**Task:** In the records below, find the line holding "The image size is (644, 362)."; copy it and every line after it to the end, omitting all images.

################

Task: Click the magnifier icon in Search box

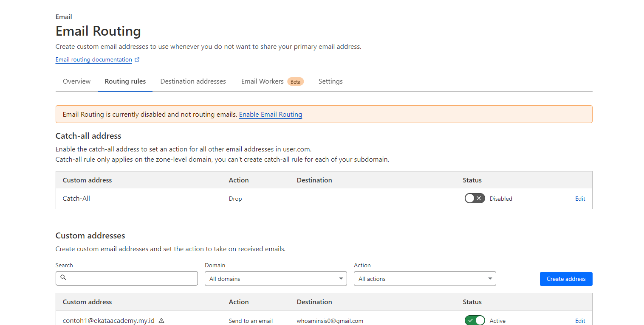Action: [x=63, y=277]
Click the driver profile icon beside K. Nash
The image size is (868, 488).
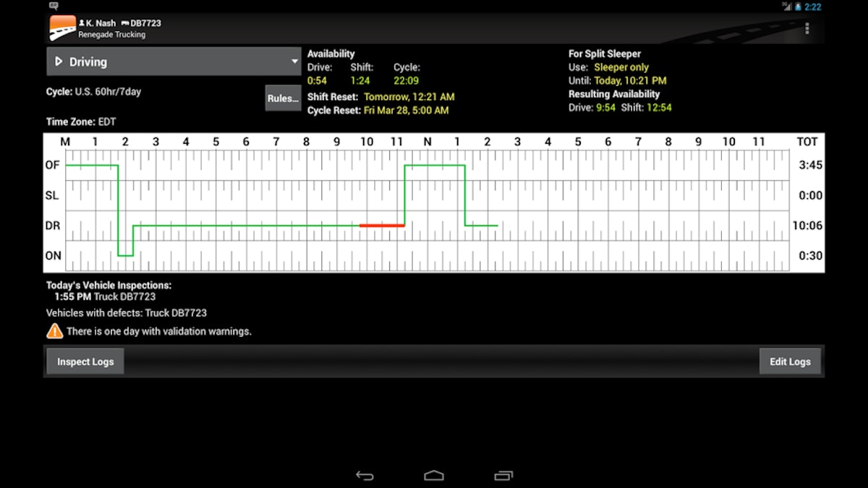(82, 23)
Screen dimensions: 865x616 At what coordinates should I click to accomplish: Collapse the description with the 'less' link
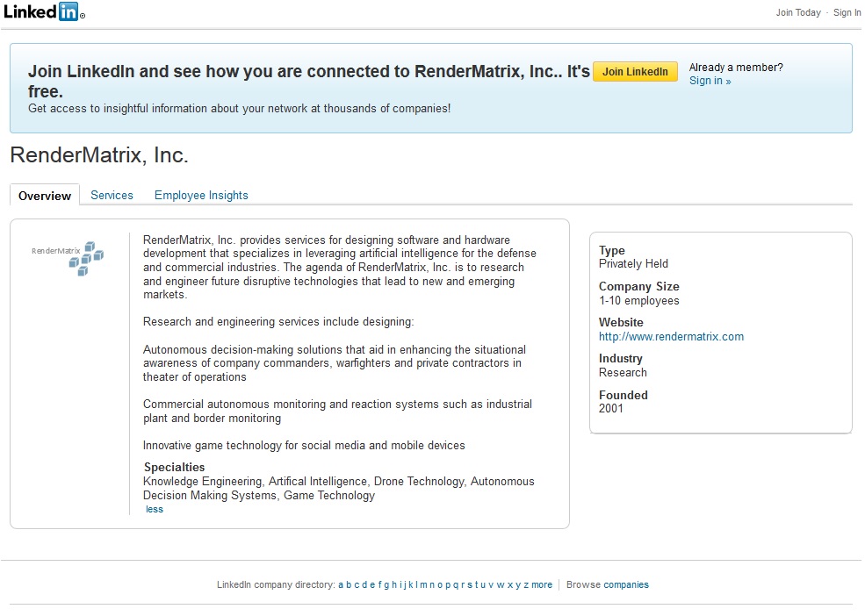(155, 509)
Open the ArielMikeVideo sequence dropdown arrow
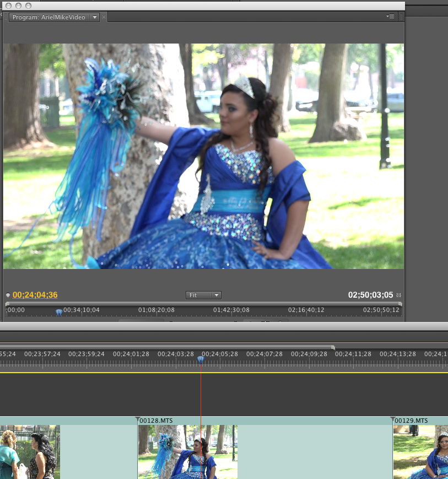 tap(95, 18)
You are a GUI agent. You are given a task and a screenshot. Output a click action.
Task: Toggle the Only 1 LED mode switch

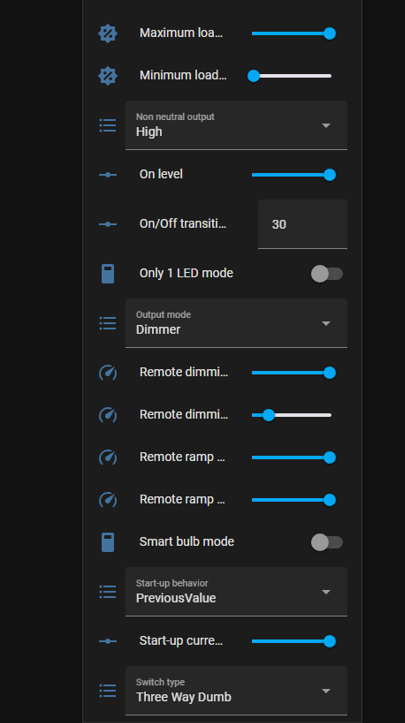[327, 274]
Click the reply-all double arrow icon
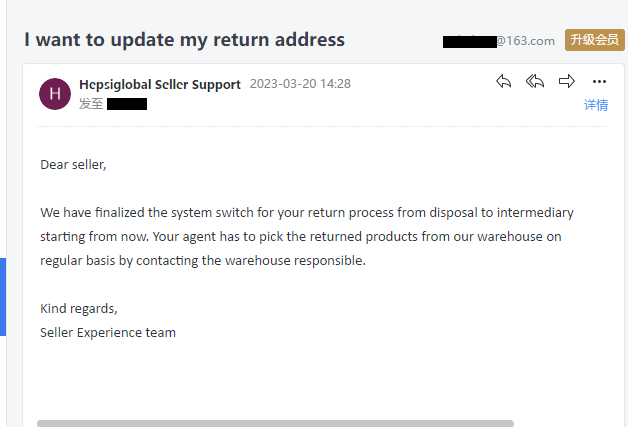This screenshot has height=427, width=628. [x=535, y=81]
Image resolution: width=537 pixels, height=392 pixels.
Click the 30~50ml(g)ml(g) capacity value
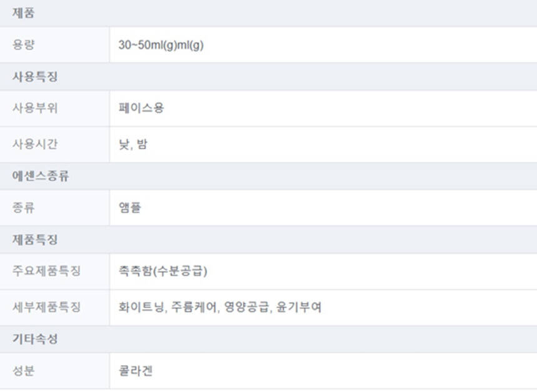pyautogui.click(x=160, y=45)
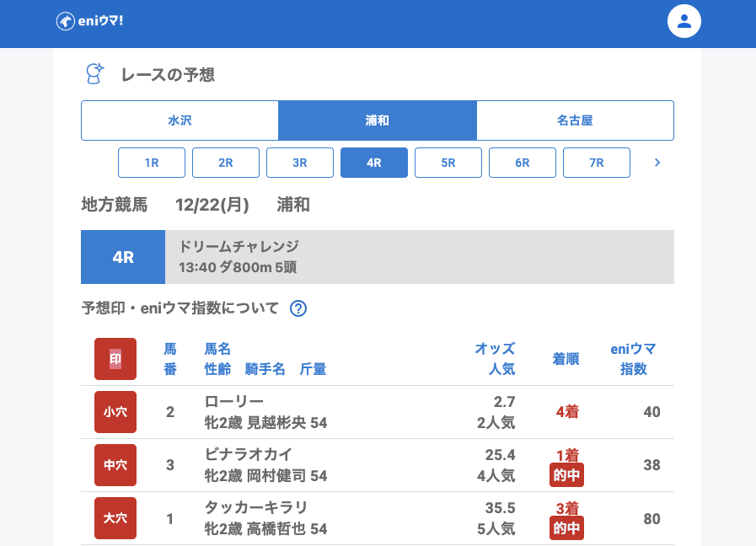The image size is (756, 546).
Task: Click the 大穴 mark badge for タッカーキラリ
Action: click(115, 518)
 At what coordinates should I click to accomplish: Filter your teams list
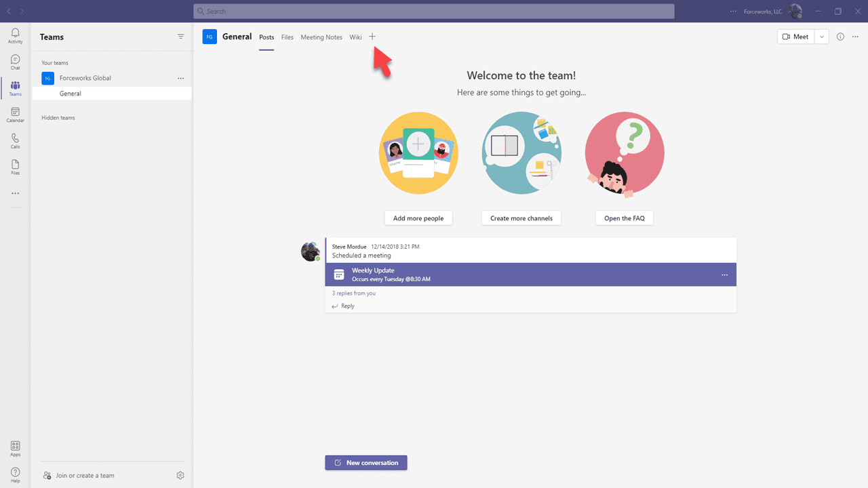click(x=180, y=37)
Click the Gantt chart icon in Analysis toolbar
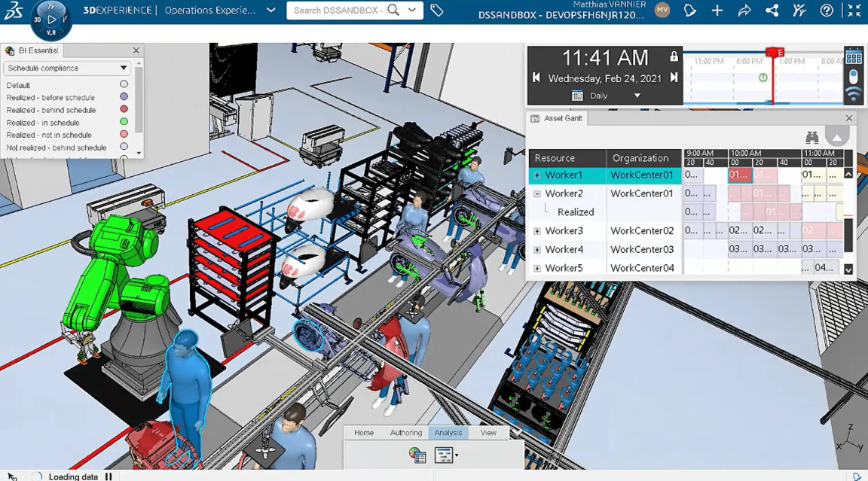Screen dimensions: 868x481 coord(444,455)
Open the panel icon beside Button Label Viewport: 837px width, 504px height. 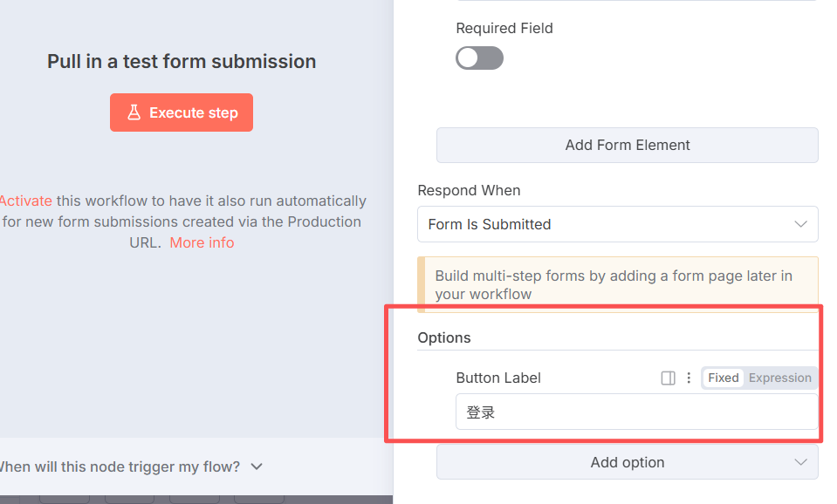[668, 378]
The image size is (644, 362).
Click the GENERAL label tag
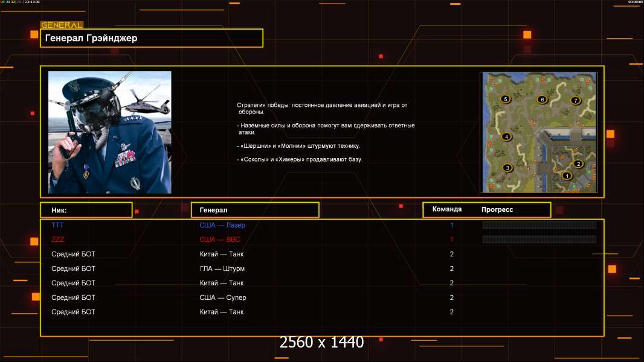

################

**Exercise answer:**
The image size is (644, 362).
Click the GENERAL label tag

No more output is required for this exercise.